A typical meeting of a mission team? (source: www.freeimages.com)

A typical meeting of a mission team? (source: www.freeimages.com)

I don’t know if you’ve ever stopped to think about what a disparate group Jesus’ 12 disciples were.  We don’t know about all of them, but we can infer things about them from what we know of their professions and what they are recorded in the Bible as saying.  As we know they included the fishermen Simon Peter, Andrew, James & John (Matthew 4:18-21) as well as a tax collector (Matthew) and a revolutionary freedom fighter (Simon the Zealot*).  Peter was larger than life and James & John clearly had short tempers (Mark 3:17, Luke 9:54).  Thomas possibly had a more cynical nature (John 11:16).  The fishermen, while not necessarily poor (they owned their means of production), were probably what we would now consider skilled labourers, as was Jesus himself, while Matthew would have been significantly wealthy, at least prior to joining the disciples (cf Luke 19:1-10).

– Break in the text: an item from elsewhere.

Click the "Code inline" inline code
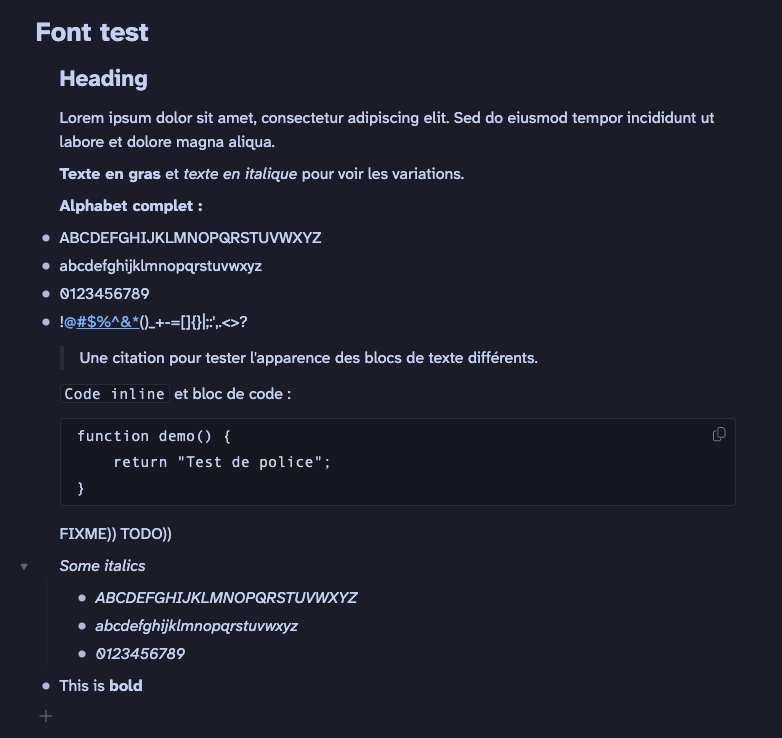 click(x=114, y=394)
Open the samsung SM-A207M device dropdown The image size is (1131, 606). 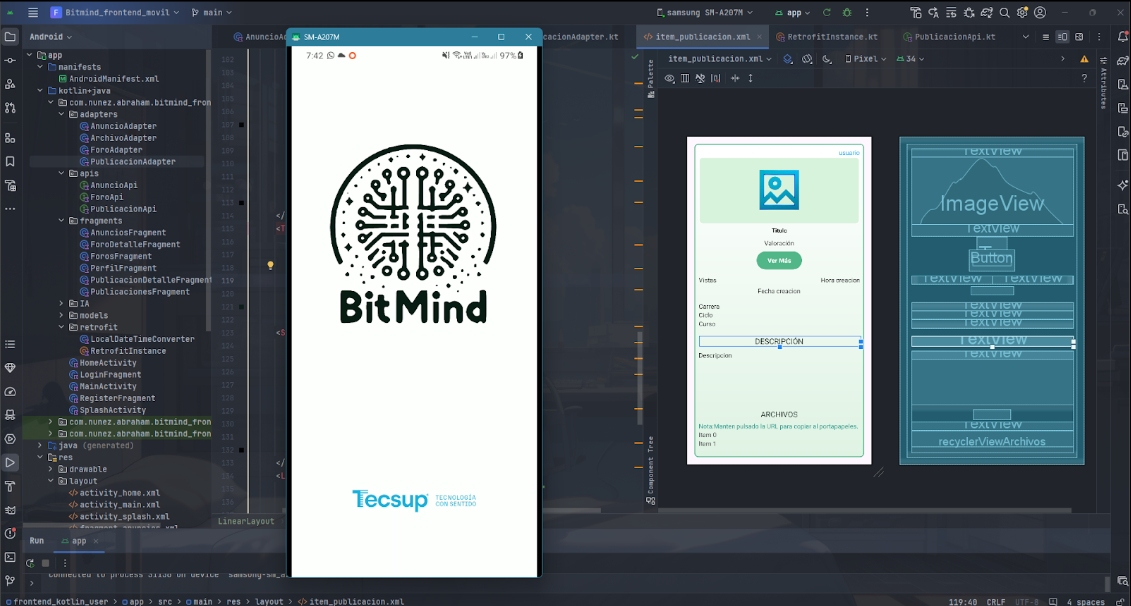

Most interestingly, in the politically-charged environment of the occupied Levant, Matthew would have been considered a traitor, collaborating with the occupying power by collecting outrageously high taxes.  Every nationalistic Judaean would have hated him, particularly Simon was a Zealot, a fanatic agitating for radical overthrow of the oppressors.  How on earth did those two manage to get along living alongside each other for three year?  Of course there must have been arguments, but they stuck it out.  And that was before they were transformed by the power of the Holy Spirit at Pentecost!

Source: www.freeimages.com

Source: www.freeimages.com

I believe there was one crucial factor that drew them together more than their political views would have divided them:  they wanted to be with Jesus.  They wanted to be where he was, and do what he was doing.  And the price they paid for that was to learn to live together.

In many multi-cultural mission teams today there are disagreements over many things: theological, cultural, and social.  They may include questions of missiological practice, ecclesiology, or basic assumptions about what Christian culture is.  These disagreements are significantly exacerbated where there is a clash of personalities, and in any randomly-allocated group of twelve people, there is highly likely to be one person that you don’t get on with.  Dealing with such people can lead to significant levels of stress.

So when we find ourselves in a similar situation, what can we do to make it work?  Here are some simple steps:

  • 1) Look to the bigger picture and recognise that we are all a small part of a large plan
  • 2) Recognise and accept our differences, acknowledging that other people’s different attitudes and values are not necessarily wrong
  • 3) Admit our own sinfulness and self-centredness and ask God to help us become more like him
  • 4) Work hard to understand those we have tension with, learn their story and find out what has made them who they are.

St Paul gives us some helpful hints on our attitude towards those with whom we disagree in Romans 14:

  • Accept one another and do not judge (vv 1, 3)
  • We are all answerable to God for our own attitudes and behaviour (vv 4, 10)
  • Our attitude can cause others to sin (v 13)
  • We are supposed to be building one another up (v 19
  • The Kingdom of God is more important than our disputes (v 20)
Source: www.freeimages.com

Source: www.freeimages.com

I was greatly encouraged when one couple reported to me recently that they were having some difficulty in relating to their co-workers, and ask for prayer not that the colleagues would change, but that they would!  This is a godly attitude which recognises that if we want to be with Jesus, and do the things he is doing, we’re likely to find ourselves with co-workers that we wouldn’t naturally choose.  We can make an issue of this or we can get on with the process of adapting.  I have found myself in a similar situation, working alongside people I would not naturally have chosen to be with, but by getting to know them better they have become good friends.

We don’t know the end of the story of Matthew and Simon.  Perhaps they became the best of friends, or maybe they simply learned to tolerate each other.  Maybe Jesus knocked their heads together a few times before they got the message.  But we do know that they stayed together in the same team for at least three years, and even after the death of Jesus they stayed together for at least 40 days (Acts 1:13).  That is because what united them was greater than what divided them.

* There is much scholarly debate about this term.  Some say it may simply mean that he was enthusiastic, but the Zealots were named by Josephus as a sect of Judaism which advocated armed uprising against the Romans.